A total of 172 miners are still trapped in a flooded coal mine in east China's Shandong Province despite a levee breach that was blamed for the flooding was blocked early Sunday morning.

According to the State Administration of Work Safety, two water pumps with a capacity of 1,000 cubic meters per hour are on the way to the accident site.

Meanwhile, four high-power water pumps from Shandong's neighboring Hebei and Henan provinces have been sent to the coal mine.

A set of drilling equipment from Shengli Oil Field, a major oil and natural gas producer in Shandong, has been installed at the coal mine, ready to drill a hole into the flooded shaft to help with the rescue effort.

At present, two of the already-installed water pumps have started working, pumping out 400 cubic meters of water per hour.

"The total draining capacity will reach 5,000 cubic meters per hour after all the water pumps are put into operation on Monday," a rescue official said.

By 6PM Sunday, the water level in the flooded shaft dropped 5.5 meters from nearly 90 meters to 83 meters, the official said.

The rescuers have put under control further flooding in the coal mine area and the water level in the shaft will not rise again, the official said.

More than 2,000 Chinese People's Liberation Army troops, armed police and miners managed to block the levee breach on the swollen Wenhe River at 3:38AM Sunday.

The flooding occurred at around 2:30PM Friday in the coal mine of Huayuan Mining Co. Ltd in Xintai City, about 150 km south of Jinan, the provincial capital.

A total of 756 miners were working underground at the time of the flooding and 584 managed to escape.

Chinese President Hu Jintao and Premier Wen Jiabao ordered late Saturday all-out efforts into the rescue work, and asked rescuers to "promptly mobilize equipment and personnel resources available and take all necessary measures to rescue the trapped miners."

Torrential rain swept Xintai on Friday and early Saturday with a precipitation of 232 mm, triggering a flash flood and a 50-meterbreach in a levee on the Wenhe River.
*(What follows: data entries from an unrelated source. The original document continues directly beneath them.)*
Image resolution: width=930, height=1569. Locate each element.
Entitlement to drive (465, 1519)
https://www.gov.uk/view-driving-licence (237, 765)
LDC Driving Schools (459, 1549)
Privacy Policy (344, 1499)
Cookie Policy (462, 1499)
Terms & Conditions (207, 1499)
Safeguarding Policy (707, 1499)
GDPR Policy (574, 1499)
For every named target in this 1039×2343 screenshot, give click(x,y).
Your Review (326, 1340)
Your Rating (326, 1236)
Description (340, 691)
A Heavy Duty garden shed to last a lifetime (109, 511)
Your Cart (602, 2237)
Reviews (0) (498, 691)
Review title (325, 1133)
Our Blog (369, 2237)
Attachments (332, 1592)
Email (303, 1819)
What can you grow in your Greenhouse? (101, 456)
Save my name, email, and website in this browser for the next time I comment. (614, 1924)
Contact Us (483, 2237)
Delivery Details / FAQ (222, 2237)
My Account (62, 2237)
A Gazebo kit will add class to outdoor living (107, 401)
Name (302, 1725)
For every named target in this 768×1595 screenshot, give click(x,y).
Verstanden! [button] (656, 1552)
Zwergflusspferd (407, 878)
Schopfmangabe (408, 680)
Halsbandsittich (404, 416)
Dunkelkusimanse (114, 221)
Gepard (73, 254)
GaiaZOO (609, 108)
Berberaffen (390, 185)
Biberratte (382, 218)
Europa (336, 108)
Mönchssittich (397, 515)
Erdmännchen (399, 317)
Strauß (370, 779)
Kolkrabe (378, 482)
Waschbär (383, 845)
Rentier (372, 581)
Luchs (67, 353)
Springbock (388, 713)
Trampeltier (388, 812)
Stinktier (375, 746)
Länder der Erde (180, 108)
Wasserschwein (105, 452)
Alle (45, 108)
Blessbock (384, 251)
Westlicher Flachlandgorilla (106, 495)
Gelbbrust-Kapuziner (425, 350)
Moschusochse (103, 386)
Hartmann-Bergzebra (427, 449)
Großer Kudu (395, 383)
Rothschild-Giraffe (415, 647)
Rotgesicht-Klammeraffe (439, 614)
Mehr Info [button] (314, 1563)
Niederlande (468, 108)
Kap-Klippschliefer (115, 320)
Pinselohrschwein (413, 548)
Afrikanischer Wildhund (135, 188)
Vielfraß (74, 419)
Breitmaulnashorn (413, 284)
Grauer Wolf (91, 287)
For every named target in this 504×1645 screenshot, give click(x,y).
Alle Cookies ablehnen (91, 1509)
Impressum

Floodwater from the river poured into the coal mine at 2:30PM Friday via an obsolete shaft and caused the accident.

Most of the trapped workers were from rural areas in Tai'an City and surrounding areas, said Wang Junmin, vice governor of Shandong.

Dozens of family members of the trapped miners have arrived at the coal mine. They are waiting near the accident site for latest information about the rescue work.

Shandong provincial government has allocated ten million yuan (about US$1.3 million) in the rescue effort.

Zhang Yulin, a worker with a nearby coal mine, said he was called up to close the breached levee at around 3:00AM Saturday together with others.

Authorities have summoned high-power pumps from the provinces of Henan, Hebei and Shanxi to speed up pumping operation.

The rescue headquarters ordered all coal mines near the banks of the Wenhe River to stop production and evacuate all miners.

Residents in the low-lying areas downstream were also told to get prepared to evacuate.

Li Yizhong, director of the State Administration of Work Safety, is at the site overseeing rescue efforts. He ordered a speedup of water pumping operation and "try every means to rescue the trapped miners".

The work safety watchdog issued on Saturday an emergency notice urging coal mines to draw lessons from the Huayuan mine accident and immediately take preventive measures against rainstorm-triggered floods.

Huayuan Mining Co. Ltd. is a licensed enterprise with an annual capacity of 750,000 tons. The flooded mine was built in 1957.

In a separate accident in Xintai, nine people were trapped in the Minggong coal mine after it was flooded at around 8:00PM Friday because of the rainstorm.

Ninety-five people were working underground at the time of the flooding, and 86 managed to escape.

Earlier this month, all the 69 miners trapped in a flooded coalmine in central China's Henan Province for three days were rescued in one of the most successful rescue operations in coal mine accidents in China.